Congress

Making Highway 99 an interstate divides Californians, lawmakers

WASHINGTON — San Joaquin Valley counties differ sharply over renewed congressional efforts to promote Highway 99 into a federal interstate.

Fresno and Tulare counties support a new bid by Rep. Devin Nunes, R-Visalia, and Rep. Jim Costa, D-Fresno, to waive certain interstate requirements. The waivers would make it easier for the heavily trafficked highway to win interstate designation and secure federal funding.

But Merced and Stanislaus counties, among others, resist the move to interstate status. The conflict leaves the highway's future status in doubt and complicates relations within California's congressional delegation.

"People want to have safe freeways, and they complain that Highway 99 isn't good enough," Nunes said Monday, "and then the local elected officials say they don't want this."

Nunes and Costa are now drafting the Highway 99 legislation that they hope will be included in a big transportation bill planned by Congress this year. The current transportation bill, dubbed SAFETEA-LU, authorized converting Highway 99 into an interstate but only after standards were met and the state had applied.

The current bill expires Sept. 30, giving lawmakers a fresh opportunity to rewrite plans for the 46,000-mile interstate highway system, as well as mass transit and more.

The draft Highway 99 provision would waive some of the usual interstate standards covering bridge heights, paved shoulders, lanes and the like. Instead of immediately updating the highway to interstate grade, California could put off meeting federal requirements until it was time for regularly planned maintenance.

Skeptics stress the estimated $920 million cost for bringing Highway 99 up to interstate standards. Even with waivers allowing the work to be postponed, the cost eventually must be borne.

"Where would that money come from?" Candice Steelman, public information officer for the Merced County Association of Governments, asked Monday. "Certainly not from the state of California, which is teetering on the edge of bankruptcy."

In time, eventual interstate designation could make the current Highway 99 eligible for federal interstate dollars currently flowing to California.

But if more federal funds are steered toward the current Highway 99, fewer funds would be available for the other 2,455 miles of interstate within California. Politically, that's likely to diminish enthusiasm for the Highway 99 notion in other parts of the state. Steelman, moreover, added that "there's no guarantee it will receive federal funding" even if the highway gets interstate status.

Differences of opinion likewise prevail through the region served by Highway 99, which is also called State Route 99. Some other lawmakers, including Rep.

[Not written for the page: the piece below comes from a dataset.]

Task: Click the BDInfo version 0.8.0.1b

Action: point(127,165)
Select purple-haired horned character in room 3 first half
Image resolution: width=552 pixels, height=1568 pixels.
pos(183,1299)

George Radanovich, R-Mariposa, say they support measures to ease interstate conversion. Others question the costs and benefits.

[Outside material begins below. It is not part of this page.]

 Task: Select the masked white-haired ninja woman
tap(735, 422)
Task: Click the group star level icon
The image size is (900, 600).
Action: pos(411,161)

"Redesignation of State Route 99 to interstate status is not warranted," the Merced County Association of Governments declared in a written statement.

Last week, Stanislaus Council of Governments leaders likewise concluded that "there is not a benefit" to interstate conversion, in the words of Stanislaus County Supervisor Jeff Grover.

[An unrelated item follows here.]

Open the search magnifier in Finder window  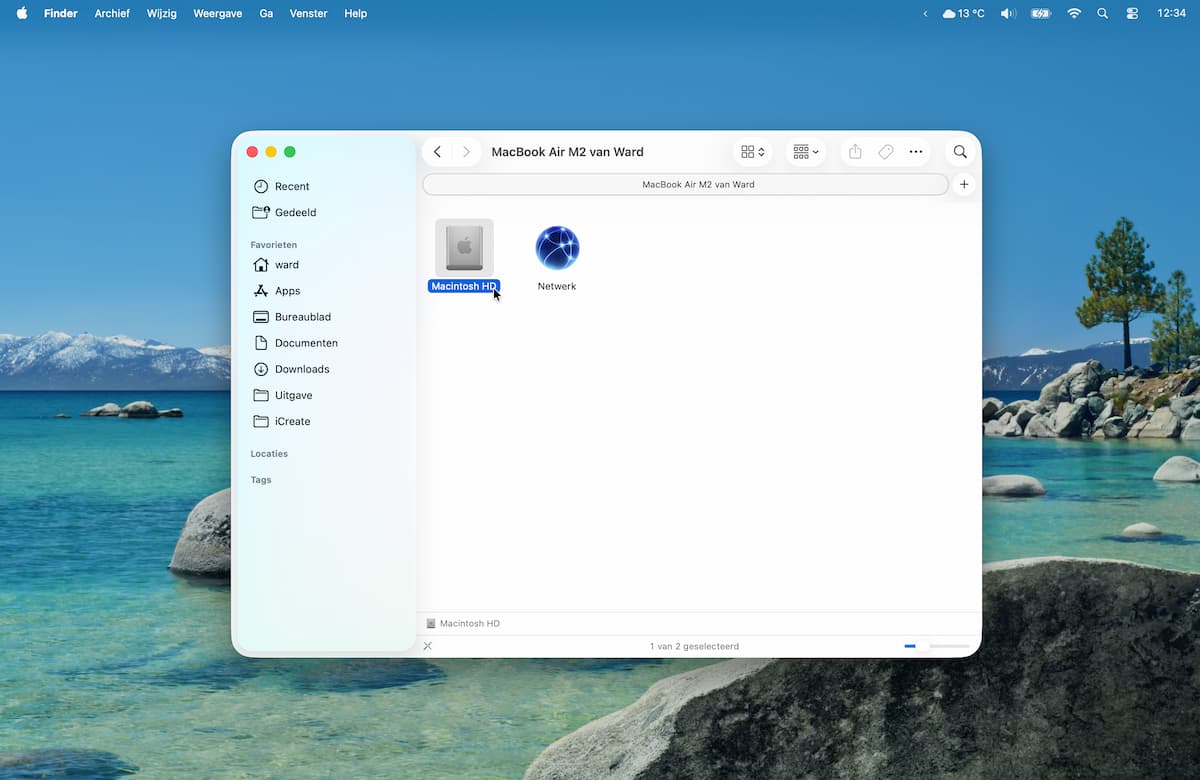pyautogui.click(x=960, y=152)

"There is no technical benefit to the SR 99 interstate designation," Patricia Taylor, executive director of the Madera County Transportation Commission, advised Nunes in a June 11 letter, adding that "there is no guarantee" that waivers will be accepted.

The congressman who represents Merced and Stanislaus counties, Rep. Dennis Cardoza, D-Merced, was non-committal Monday beyond noting the local opposition.

In writing, transportation policy leaders in Fresno and Tulare counties have advised Nunes' office that they continue to support moves toward interstate status.